[DATA LINES]
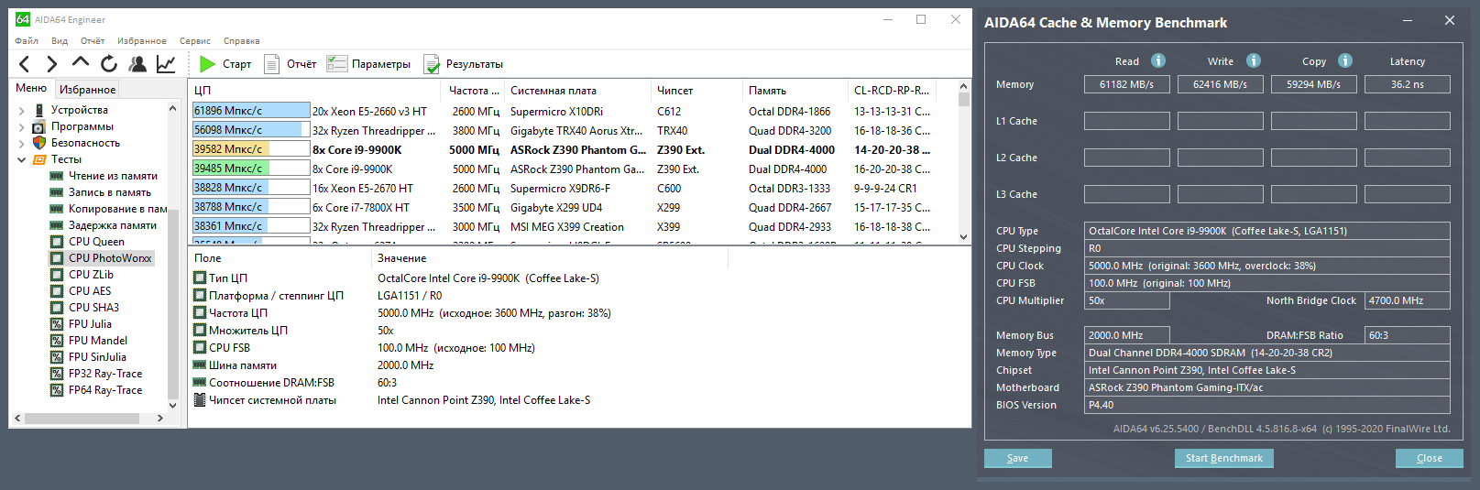This screenshot has width=1480, height=490.
Task: Expand the Программы tree node
Action: click(22, 127)
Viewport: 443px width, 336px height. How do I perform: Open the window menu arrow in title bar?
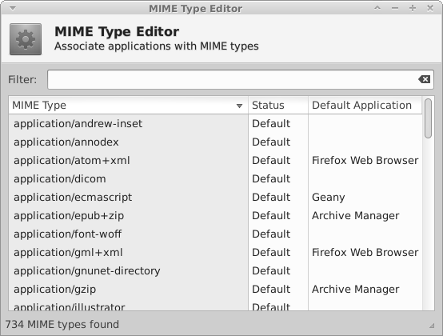[x=13, y=9]
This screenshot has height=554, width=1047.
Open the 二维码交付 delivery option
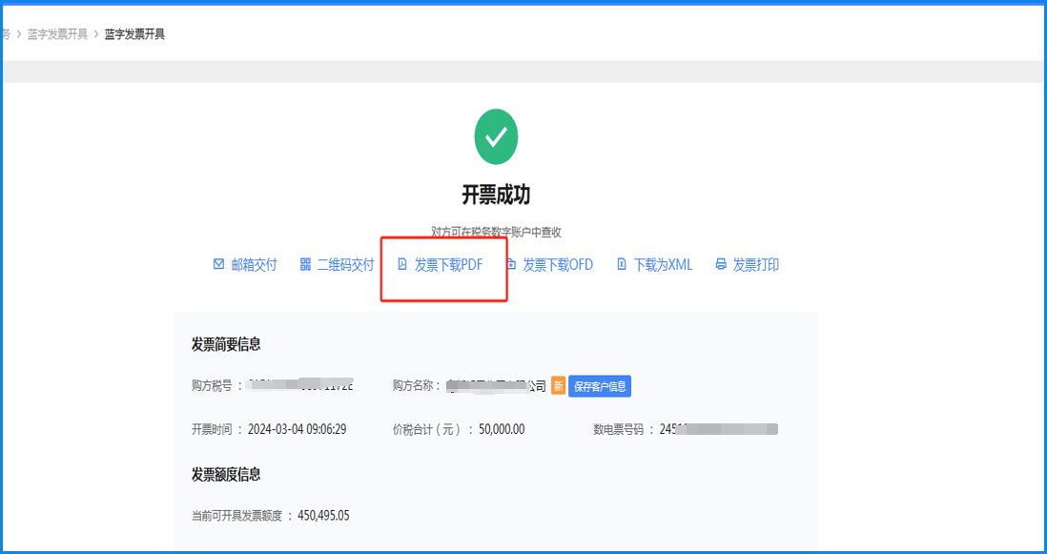click(x=345, y=264)
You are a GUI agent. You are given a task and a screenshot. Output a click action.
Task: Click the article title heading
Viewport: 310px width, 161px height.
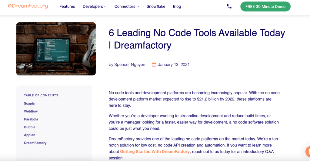[197, 39]
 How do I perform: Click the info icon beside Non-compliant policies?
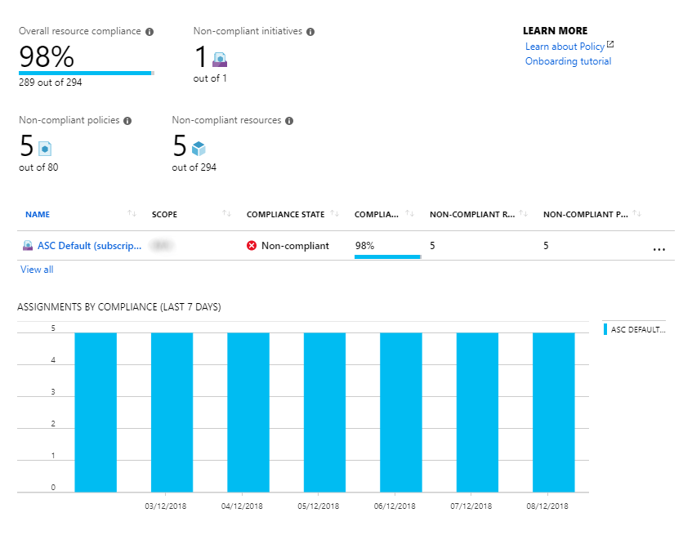[128, 120]
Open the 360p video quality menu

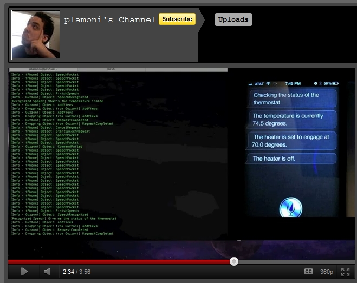click(x=326, y=272)
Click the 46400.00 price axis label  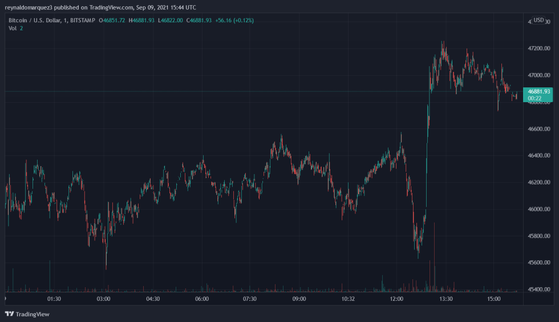[539, 156]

[JOB]
Retype the listing word for word, from its first line through the line containing "click(x=345, y=264)". Leave the pictures out.

[COMPLETED EXERCISE]
This screenshot has width=1480, height=490.
Task: Expand the Программы tree node
Action: click(22, 127)
Viewport: 443px width, 336px height. How do I perform: Open the window menu arrow in title bar?
[x=13, y=9]
This screenshot has height=554, width=1047.
Open the 二维码交付 delivery option
click(x=345, y=264)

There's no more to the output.